Code: 103795 ECTS Credits: 6
Degree Type Year Semester
2500895 Electronic Engineering for Telecommunication FB 1 2
2500898 Telecommunication Systems Engineering FB 1 2
The proposed teaching and assessment methodology that appear in the guide may be subject to changes as a result of the restrictions to face-to-face class attendance imposed by the health authorities.

Contact

Name:
Laia Saumell Ariņo
Email:
Laia.Saumell@uab.cat

Use of Languages

Principal working language:
catalan (cat)
Some groups entirely in English:
No
Some groups entirely in Catalan:
Yes
Some groups entirely in Spanish:
No

Teachers

Enric Nart Viņals
Laia Saumell Ariņo
Joan Bosa Puigredon

Prerequisites

No prerequisite is set. It would be good for the student to have assimilated  the concepts rational number, real number, and complex number. It is also advisable to know some method of solving systems of linear equations.

Objectives and Contextualisation

(Google tranlation) This is an introduction to the most basic aspects of linear algebra, emphasizing the most functional and instrumental aspects of linear techniques.

A fundamental objective is to achieve an agile and efficient transition between the three following levels of knowledge:
 
the abstract knowledge of a mathematical concept related to linear phenomena
Deepening in the knowledge of the same concept from its practical manipulation "manual"
Deepening the knowledge of the same concept from its practical manipulation with a computer.
 
The most important fund objective is to learn to design efficient strategies to apply specific techniques to solve complex problems.

Competences

    Electronic Engineering for Telecommunication
  • Communication
  • Develop personal attitude.
  • Develop personal work habits.
  • Develop thinking habits.
  • Learn new methods and technologies, building on basic technological knowledge, to be able to adapt to new situations.
  • Perform measurements, calculations, estimations, valuations, analyses, studies, reports, task-scheduling and other similar work in the field of telecommunication systems
  • Work in a team.
    Telecommunication Systems Engineering
  • Communication
  • Develop personal attitude.
  • Develop personal work habits.
  • Develop thinking habits.
  • Learn new methods and technologies, building on basic technological knowledge, to be able to adapt to new situations.
  • Perform measurements, calculations, estimations, valuations, analyses, studies, reports, task-scheduling and other similar work in the field of telecommunication systems.
  • Work in a team.

Learning Outcomes

  1. Analyse measurements in the area of engineering, using statistical tools to extract and understand information.
  2. Analyse measures in the area of engineering, using statistical tools to extract and understand information.
  3. Apply, in the problems that arise in engineering, knowledge about linear algebra, geometry, differential geometry, differential and integral calculus, differential and partial derivative equations, numerical methods, numerical algorithms, statistics and optimisation.
  4. Apply, to the problems that arise in engineering, knowledge of linear algebra, geometry, differential geometry, differential and integral calculus, differential and partial derivative equations, numerical methods, numerical algorithms, statistics and optimisation.
  5. Communicate efficiently, orally and in writing, knowledge, results and skills, both professionally and to non-expert audiences.
  6. Develop curiosity and creativity.
  7. Develop scientific thinking.
  8. Develop the capacity for analysis and synthesis.
  9. Manage available time and resources.
  10. Manage available time and resources. Work in an organised manner.
  11. Model systems and analyse their features.
  12. Resolve the mathematical problems that can arise in engineering.
  13. Work autonomously.
  14. Work cooperatively.

Content

I. Matrices

  1. Commutative fields. Marrices. Operations with marices. Special matrices: symmetric, Toeplitz, circulant, invertible, hermitian, orthogonal.

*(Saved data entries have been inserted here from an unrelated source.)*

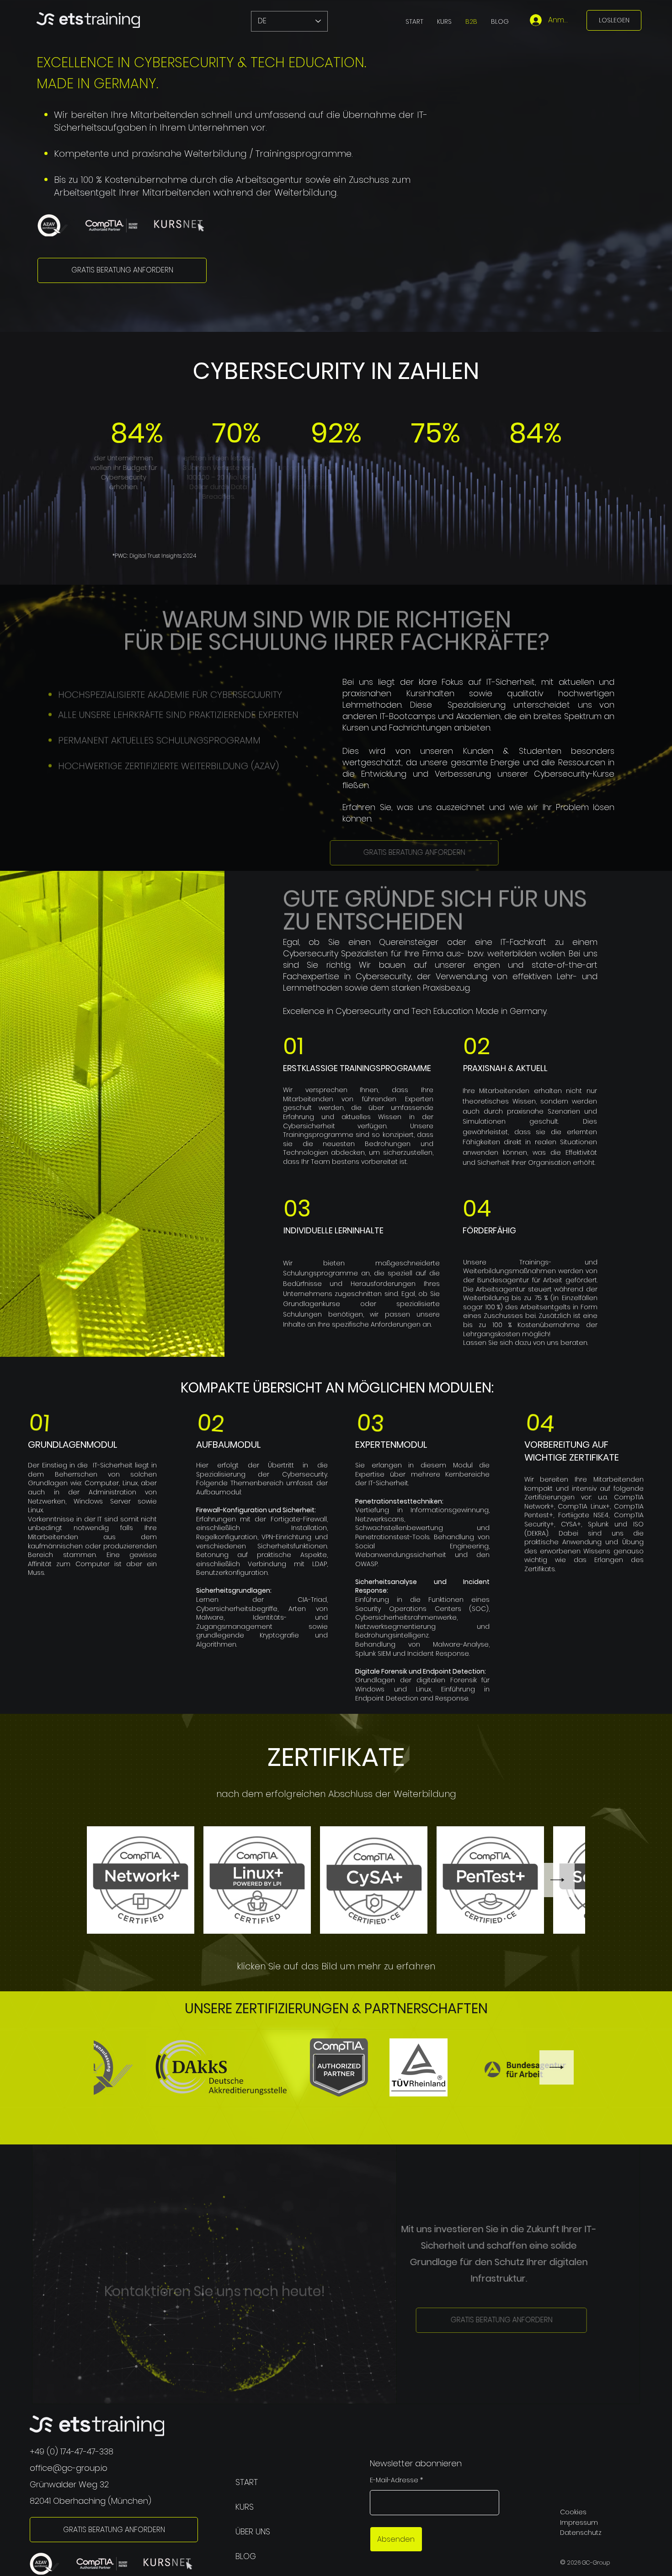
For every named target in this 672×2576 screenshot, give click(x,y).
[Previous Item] (121, 2067)
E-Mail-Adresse (394, 2480)
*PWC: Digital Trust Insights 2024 (154, 556)
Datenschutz (581, 2532)
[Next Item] (557, 1880)
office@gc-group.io (68, 2468)
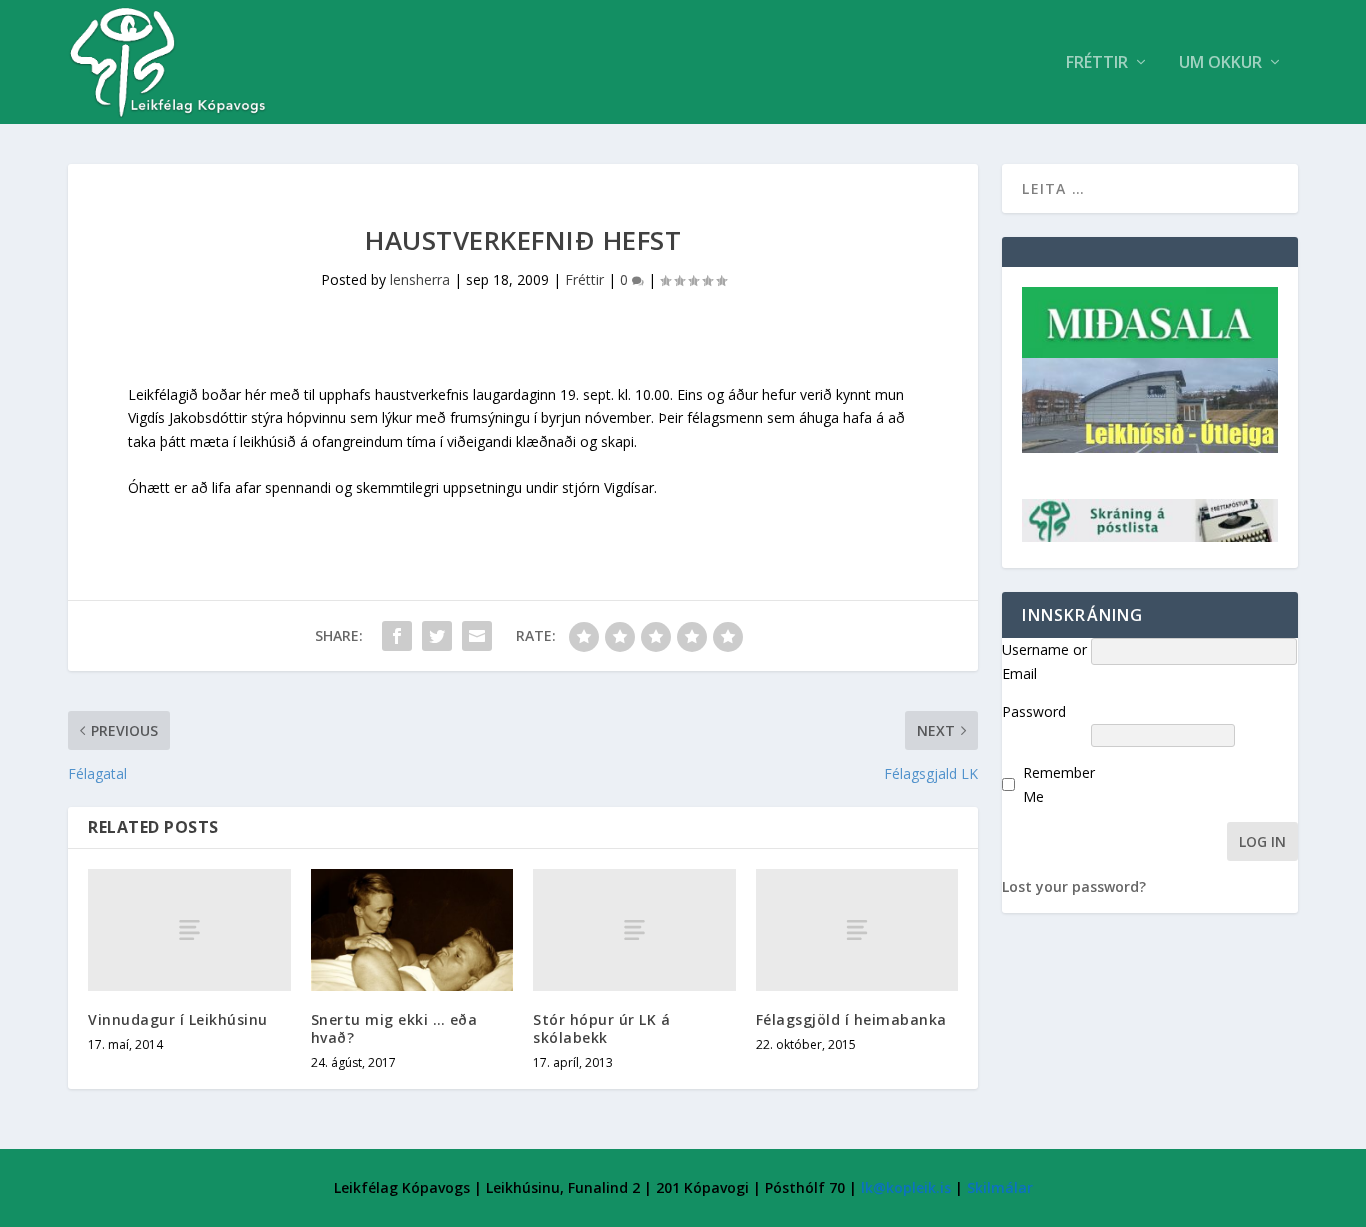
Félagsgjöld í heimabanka (851, 1019)
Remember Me (1059, 784)
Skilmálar (1000, 1187)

  2. Elemental transformations by rows. Gauss-Jordan's normal form of a matrix. Rank of a matrix. Invertibility and calculation of inverse matrices.

  3. Systems of linear equations and linear varieties. Gauss method. Directors vectors and dimension of linear varieties. Theorem of Rouché.

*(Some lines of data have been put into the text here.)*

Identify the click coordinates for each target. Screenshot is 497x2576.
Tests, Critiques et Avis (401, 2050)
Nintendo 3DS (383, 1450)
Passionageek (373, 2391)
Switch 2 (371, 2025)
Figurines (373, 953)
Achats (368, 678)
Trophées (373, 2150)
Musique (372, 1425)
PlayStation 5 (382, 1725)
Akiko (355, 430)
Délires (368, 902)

  4. Determinant of a square matrix. Properties of the determinant. Direct calculation of the inverse of a matrix.

II. Vector Spaces

  1. Definition of vector space and examples. Linear combinations of vectors. Subspaces. Generating systems.

  2. Linear maps. Matrix associated to a linear map. Composition of linear maps. Kernel and Image of a linear map. Isomorphisms.

  3. Linear dependence of vectors. Linear dependence criterion.

  4. Bases, dimensions and coordinates. Working with coordinates Base changes.

III. Diagonalization of matrices and inner products.

  1. Eigenvalues and eigenvectors of a square matrix. Diagonalization criteria. Applications of diagonalisation: calculation of matrix powers and resolution of systems of linear differential equations with constant coefficients.

  2. Bilinear forms, Euclidean vector spaces. Inner product and norm. Orthogonal subspaces, orthogonal projection. Orthogormal and orthonormal bases, Gramm-Schmidt method.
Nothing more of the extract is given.